The problem. In the saved entries below, give the lines from the one containing "coordinates (1580, 690)." through the one containing "This screenshot has width=408, height=309." as a numbered list, including both of those lines and omitting any blank lines.

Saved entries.
※
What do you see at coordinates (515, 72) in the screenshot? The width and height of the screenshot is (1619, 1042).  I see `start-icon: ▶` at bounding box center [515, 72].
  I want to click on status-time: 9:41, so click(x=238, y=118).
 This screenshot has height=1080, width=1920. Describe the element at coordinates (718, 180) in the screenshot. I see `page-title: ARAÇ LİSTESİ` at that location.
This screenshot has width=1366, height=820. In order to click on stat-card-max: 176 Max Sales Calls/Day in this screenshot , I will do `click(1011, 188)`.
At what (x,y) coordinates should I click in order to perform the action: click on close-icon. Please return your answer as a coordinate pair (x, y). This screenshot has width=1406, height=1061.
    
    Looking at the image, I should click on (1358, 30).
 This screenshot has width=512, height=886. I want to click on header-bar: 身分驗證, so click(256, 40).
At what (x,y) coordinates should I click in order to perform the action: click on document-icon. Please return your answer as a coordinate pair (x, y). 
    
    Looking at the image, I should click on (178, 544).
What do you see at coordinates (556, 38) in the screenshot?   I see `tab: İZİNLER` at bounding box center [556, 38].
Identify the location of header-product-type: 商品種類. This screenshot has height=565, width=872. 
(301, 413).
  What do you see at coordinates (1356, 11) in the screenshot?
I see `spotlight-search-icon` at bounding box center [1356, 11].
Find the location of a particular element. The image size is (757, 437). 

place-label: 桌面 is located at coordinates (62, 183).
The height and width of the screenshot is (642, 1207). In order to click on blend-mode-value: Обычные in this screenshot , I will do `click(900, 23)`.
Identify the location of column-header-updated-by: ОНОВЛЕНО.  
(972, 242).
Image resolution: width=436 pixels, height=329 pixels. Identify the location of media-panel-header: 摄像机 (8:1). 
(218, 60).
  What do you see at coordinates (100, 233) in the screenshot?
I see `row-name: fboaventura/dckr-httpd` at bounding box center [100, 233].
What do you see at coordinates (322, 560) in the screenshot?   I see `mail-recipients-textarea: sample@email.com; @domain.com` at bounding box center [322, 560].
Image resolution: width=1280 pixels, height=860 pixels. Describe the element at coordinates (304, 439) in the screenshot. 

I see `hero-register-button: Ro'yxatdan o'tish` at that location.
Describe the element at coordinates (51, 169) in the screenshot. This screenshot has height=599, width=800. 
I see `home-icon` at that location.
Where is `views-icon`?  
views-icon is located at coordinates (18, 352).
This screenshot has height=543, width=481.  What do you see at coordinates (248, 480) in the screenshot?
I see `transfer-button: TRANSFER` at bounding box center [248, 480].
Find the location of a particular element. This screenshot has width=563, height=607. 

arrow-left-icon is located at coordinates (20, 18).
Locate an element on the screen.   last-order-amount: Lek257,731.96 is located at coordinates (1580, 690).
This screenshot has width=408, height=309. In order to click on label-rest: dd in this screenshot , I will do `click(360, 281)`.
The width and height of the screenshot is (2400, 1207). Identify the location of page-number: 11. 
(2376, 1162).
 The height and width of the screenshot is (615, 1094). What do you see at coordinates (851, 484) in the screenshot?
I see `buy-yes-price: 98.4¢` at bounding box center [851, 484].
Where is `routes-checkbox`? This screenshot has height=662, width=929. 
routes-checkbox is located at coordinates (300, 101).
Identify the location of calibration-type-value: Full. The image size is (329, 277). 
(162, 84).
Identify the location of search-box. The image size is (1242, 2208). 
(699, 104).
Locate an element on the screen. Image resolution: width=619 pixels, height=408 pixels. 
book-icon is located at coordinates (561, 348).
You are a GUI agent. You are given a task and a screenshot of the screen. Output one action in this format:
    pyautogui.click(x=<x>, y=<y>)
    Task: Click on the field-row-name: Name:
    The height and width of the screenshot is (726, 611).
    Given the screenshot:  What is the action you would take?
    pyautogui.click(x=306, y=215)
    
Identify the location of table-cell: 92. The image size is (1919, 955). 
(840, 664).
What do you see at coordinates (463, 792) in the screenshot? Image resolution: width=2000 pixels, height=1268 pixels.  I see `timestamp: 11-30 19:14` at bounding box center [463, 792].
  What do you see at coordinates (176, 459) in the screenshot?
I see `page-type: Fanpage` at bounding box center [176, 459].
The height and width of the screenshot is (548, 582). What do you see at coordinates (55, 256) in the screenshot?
※
Answer to this problem.
1. Locate an element on the screen.   last-order-amount: Lek257,731.96 is located at coordinates (1580, 690).
2. This screenshot has width=408, height=309. In order to click on label-rest: dd in this screenshot , I will do `click(360, 281)`.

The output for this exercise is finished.